Comment Fourier fait taire les vuvuzelas
Innovation technique sur Canal + :
A partir d’aujourd’hui, Canal+ sera la seule chaîne française en mesure de proposer l’ensemble des matchs de la coupe du Monde sans le fond sonore des vuvuzelas. (…). Un nouveau procédé technique exclusif (…) qui permet de gommer certaines fréquences sonores perturbantes sans pour autant altérer l’ambiance générale du stade. Canal+ sera ainsi le seul diffuseur en France à retransmettre l’ensemble des matchs de la coupe du monde dans des conditions d’écoute optimum.
Procédé technique exclusif, vraiment ? Tentative d’explication du monde merveilleux du traitement du signal via le pays magique des espaces vectoriels. (et pour lire cet article en appréciant le doux son des vuvuzela, cliquez ).
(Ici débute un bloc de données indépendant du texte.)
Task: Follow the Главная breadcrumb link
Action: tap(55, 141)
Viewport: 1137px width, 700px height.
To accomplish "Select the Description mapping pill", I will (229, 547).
Comment encoder une position
Commençons par nous replonger dans vos cours de géométrie au collège. Vous avez tous appris à vous repérer dans le plan : pour un point donné, on définit une position le long de l’axe x (qu’on appelle “abscisse”) et une position le long de l’axe y (qu’on appelle “ordonnée”). Techniquement, vous venez de réaliser un encodage très simple : vous avez encodé la position de chaque point grâce à deux nombres (qu’on appelle coordonnées). Deux directions particulières, de “base”, ont été choisies pour réaliser cet encodage : les directions horizontales et verticales. On peut montrer mathématiquement que :
- tout “encodage” de la position d’un point dans le plan doit reposer sur la définition de deux directions de bases non parallèles
- qu’une fois ces directions définies et une fois un élément de référence de longueur 1 défini, les coordonnées de chaque point dans ces directions de bases sont uniques
Mathématiquement, le plan est ce qu’on appelle un “espace vectoriel”. Comme il y a deux directions de bases, on dit qu’il est de dimension 2. Une position donnée est un couple de coordonnées, qu’on peut appeler aussi “vecteur”. Notez bien que le choix des directions de bases horizontales et verticales impose les valeurs des coordonnées, et donc la façon dont la position est encodée.
Comment encoder une image
Encoder une position, on l’a vu, est assez facile. Mais c’est très intéressant de voir que les mêmes notions d’espaces vectoriels, de “direction de base”, de coordonnées, etc… peuvent être appliquées à à peu près n’importe quel type de signal.
Examinons par exemple l’image noir et blanc ci-dessus. Cette image peut-être assimilée à un vecteur dans le sens suivant :
- les directions de base sont les différents pixels
- les coordonnées sont les niveaux de gris de chaque pixel (un entier compris entre 1 et 256)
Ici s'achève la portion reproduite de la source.